Dowiedz się czy biuro rachunkowe, które cię obsługuje posiada ubezpieczenie (polisę OC) – czemu to takie ważne? Jako przedsiębiorca to zawsze ty w pierwszej kolejności odpowiadasz przed organami (np. przed urzędem skarbowym albo ZUS) za błędy w rozliczeniu podatków lub składek ZUS. Jeśli więc twoja księgowa, z jakiegokolwiek powodu, popełni błąd przy wyliczaniu twoich podatków, to ty jako podatnik zostaniesz obciążony wszelkimi konsekwencjami – dopłacisz podatek, zapłacisz odsetki, być może otrzymasz mandat karny. Ale gdzie tu logika? Gdzie sprawiedliwość? Skoro oddałeś prowadzenie swojej księgowości w ręce fachowca to czemu masz ponosić negatywne konsekwencje niekompetencji tego fachowca? I tu w pierwszej kolejności, niezbędne wręcz staje się posiadanie egzemplarza pisemnej umowy na usługi księgowe – jako dokumentu, na podstawie którego możesz dochodzić swoich praw. Jeśli fachowiec, który wykonuje dla ciebie usługę, wykonał ją błędnie, masz prawo ją reklamować i żądać zadośćuczynienia. Tutaj oczywiście scenariuszy może być tysiące – księgowa może wypierać się swojego błędu, może inaczej interpretować sporny przepis, może w końcu przyznać się do błędu. Wyobraźmy więc sobie tę idealną sytuację – księgowa przyznaje się do błędu – tak, potwierdza, że w związku z jej błędnymi działaniami 4 lata temu zapłaciłeś 100 tyś zł podatku za mało. Idziemy dalej, bo to niestety nie koniec przykrych niespodzianek – niezapłacony na czas podatek skutkuje odsetkami, które musisz uregulować dziś. Wynoszą one, dajmy na to, bagatela 2 tysiące złotych.

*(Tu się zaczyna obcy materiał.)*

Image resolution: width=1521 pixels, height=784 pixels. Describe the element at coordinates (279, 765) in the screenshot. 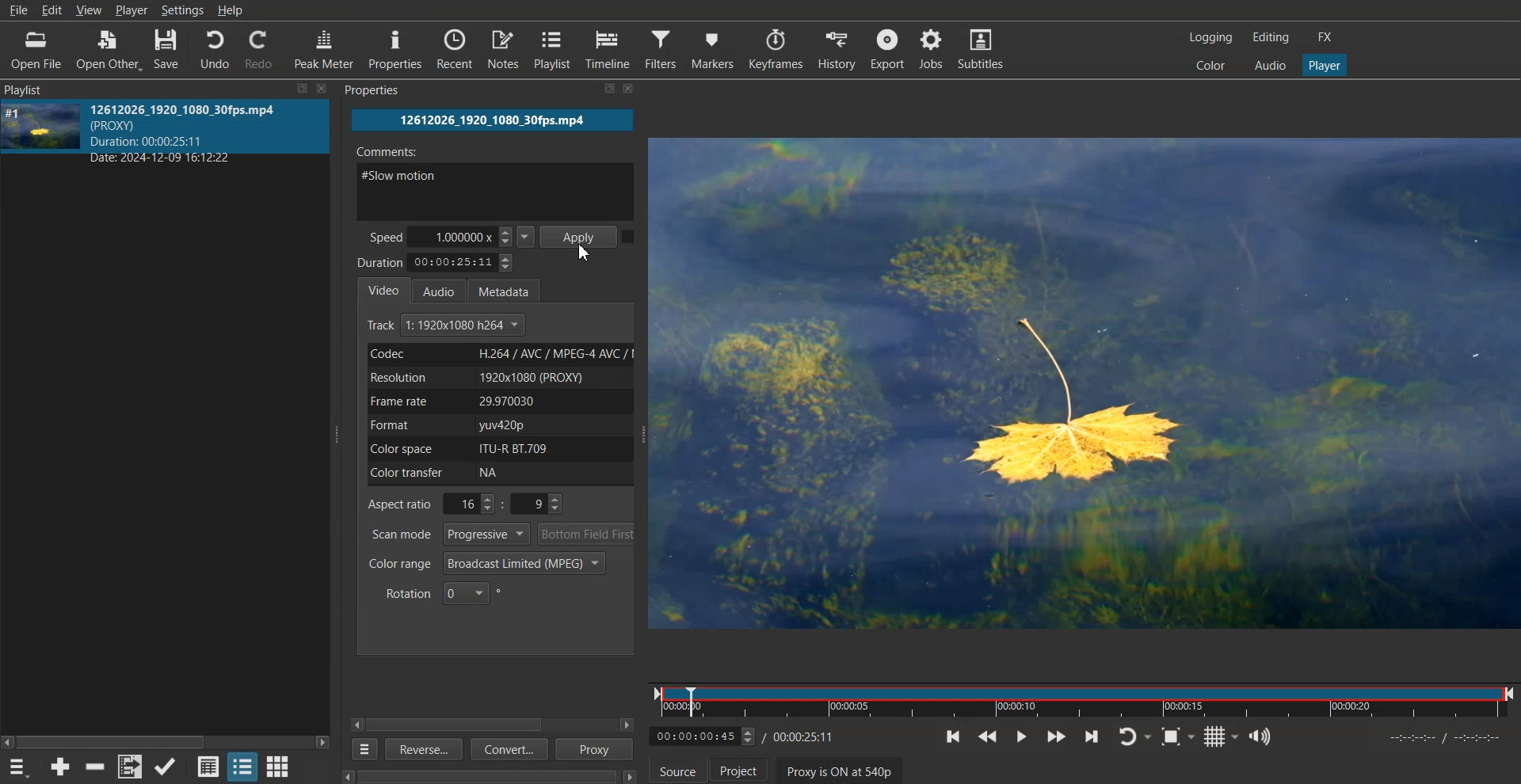

I see `View as Icon` at that location.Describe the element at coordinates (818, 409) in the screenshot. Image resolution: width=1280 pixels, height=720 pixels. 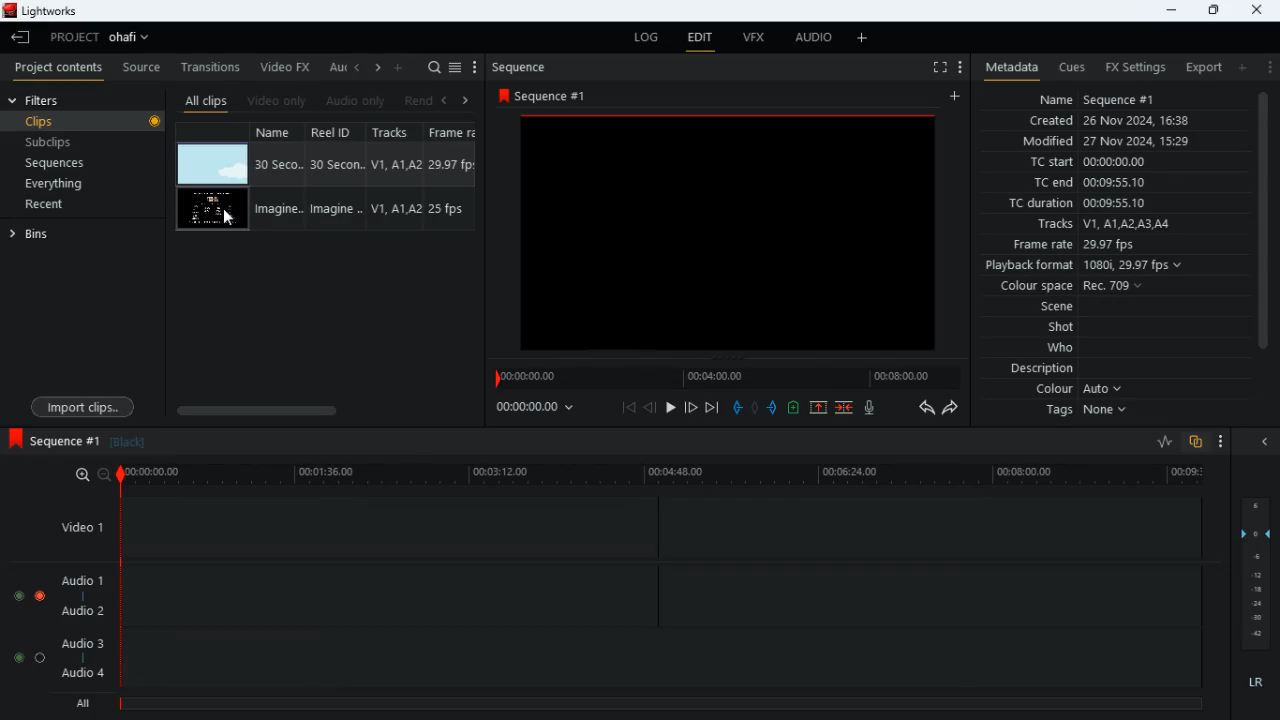
I see `up` at that location.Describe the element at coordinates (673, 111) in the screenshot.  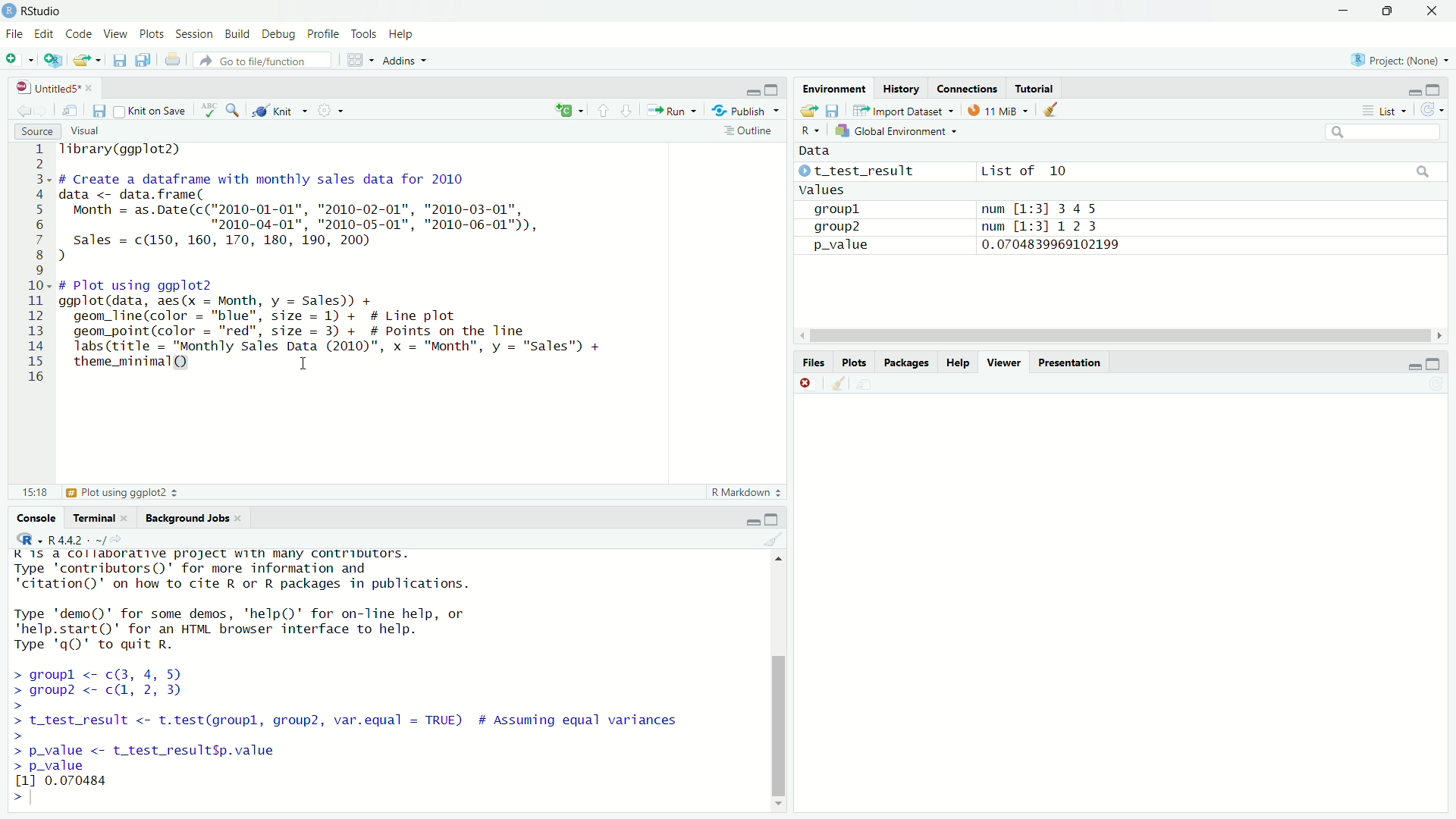
I see `Run ` at that location.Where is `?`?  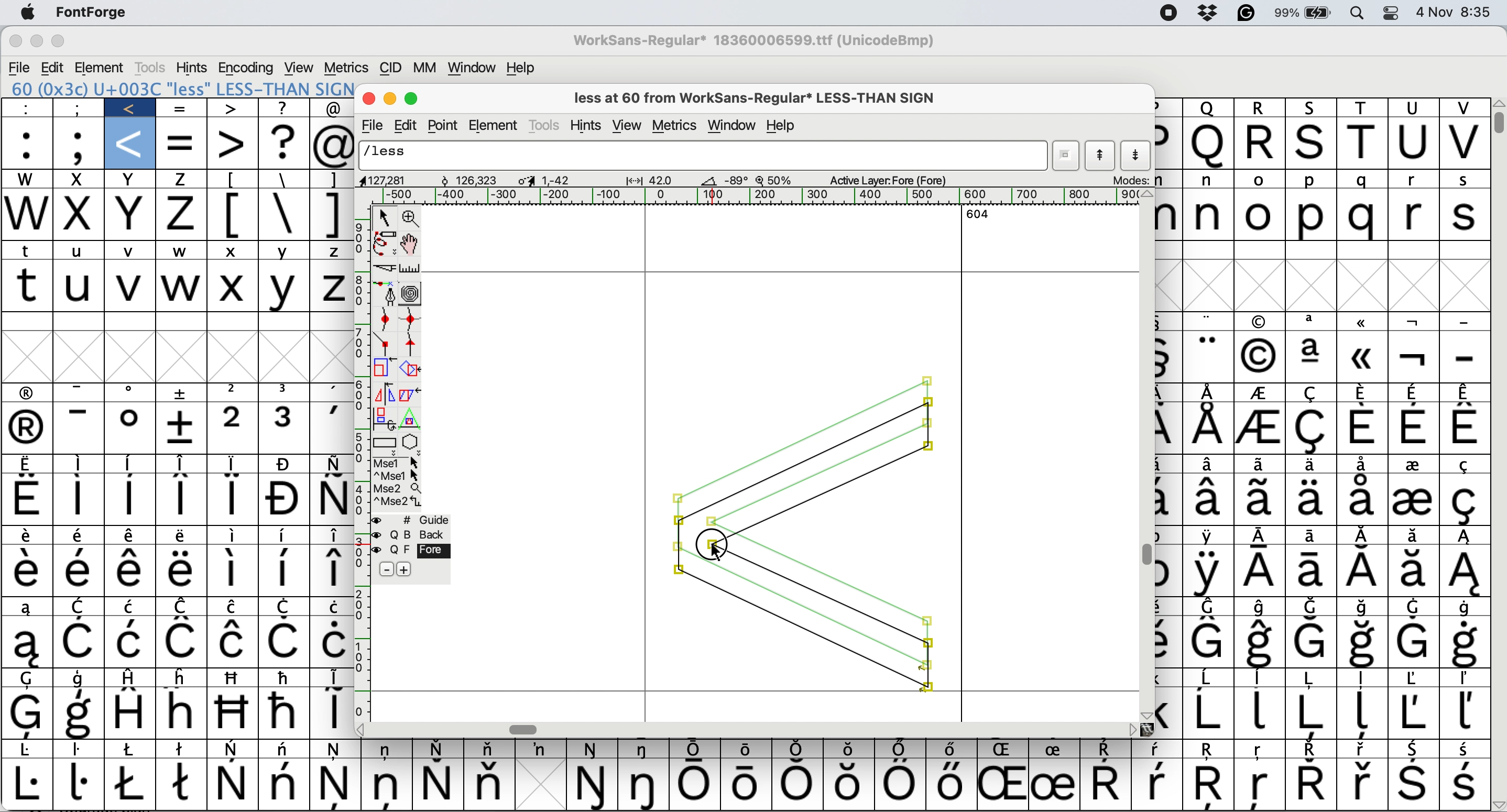
? is located at coordinates (284, 142).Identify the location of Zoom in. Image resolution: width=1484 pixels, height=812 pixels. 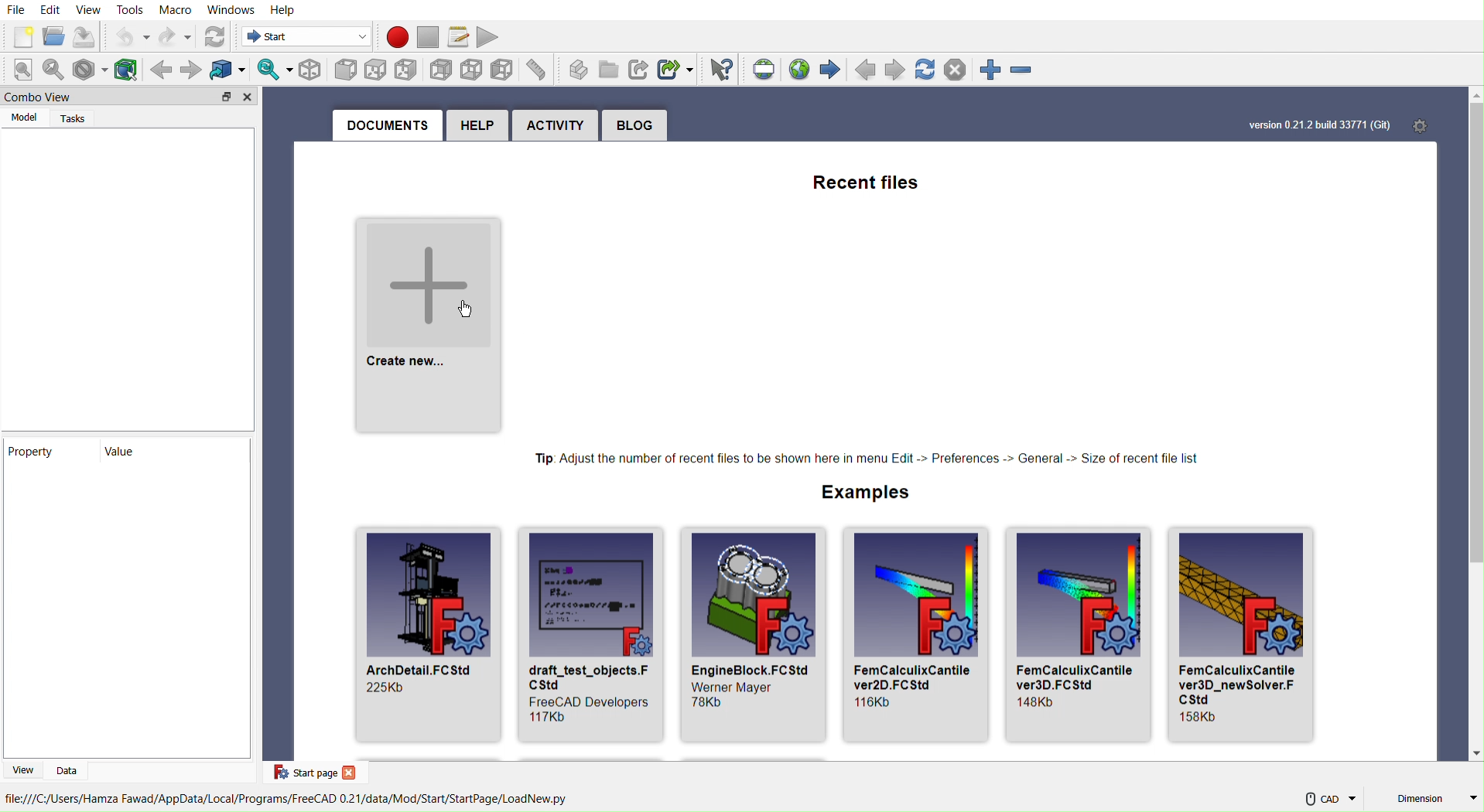
(993, 70).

I teraz czarny scenariusz – księgowa okazuje się niewypłacalna, żali się na swoją trudną sytuację materialną, a potem zapada się pod ziemię, nie odbiera telefonów i znika. Twoje 2 tysiące złotych odsetek musisz więc pokryć sam, bo urząd straszy już postępowaniem egzekucyjnym. Gdyby jednak księgowa była ubezpieczona, wizja pokrycia twoich odsetek, nie byłaby tak przerażająca – wówczas do gry wchodzi ubezpieczyciel, z którym kontaktujesz się ty jako podatnik, opisujesz sprawę, podajesz numer polisy OC księgowej i ostatecznie szkodę, którą wyrządziła księgowa, pokrywa właśnie ubezpieczyciel. Polisa OC twojej księgowej jest więc dla ciebie gwarantem bezpieczeństwa w przypadku potencjalnej szkody – bo księgowa to w końcu też człowiek, może się pomylić. Śpiewają o tym artyści:

Kryzys w relacji biznesowej?

Kryzysy zdarzają się w każdym związku. Współpraca z księgową jest również formą związku – z większością moich klientów widuję się co najmniej jeden raz w miesiącu, z niektórymi już od prawie 10 lat. Jeszcze częściej rozmawiamy telefonicznie i wymieniamy e-maile. Musielibyśmy być robotami, by w tak długotrwałych relacjach biznesowych, nie przeżywać wzlotów i upadków. Zaliczamy więc wpadki, zdarza nam się wzajemnie nie zrozumieć, miewamy odrębne zdania na dany temat, dyskutujemy o cenach za usługi i zakresie tych usług. Każde niezrozumienie, każde potknięcie, traktuję jak okazję do pogłębienia i ulepszenia relacji przy jednoczesnym dostosowaniu oferty mojego biura do aktualnych potrzeb na rynku. Kryzysy są więc dla mnie niezmiernie ważną lekcją na temat „jak prowadzić swój biznes”. Staram się wyciągać z nich maksymalnie dużo konstruktywnych wniosków o organizacji pracy w mojej firmie. Aby jednak kryzys, który jest długofalowo bardzo prawdopodobny, z perspektywy klienta nie okazał się gwoździem do trumny, warto zadbać o odpowiednie sformalizowanie współpracy według przejrzystych i akceptowalnych dla obu stron reguł. Jestem pewna, że teraz już wiesz „po co ci ta umowa”.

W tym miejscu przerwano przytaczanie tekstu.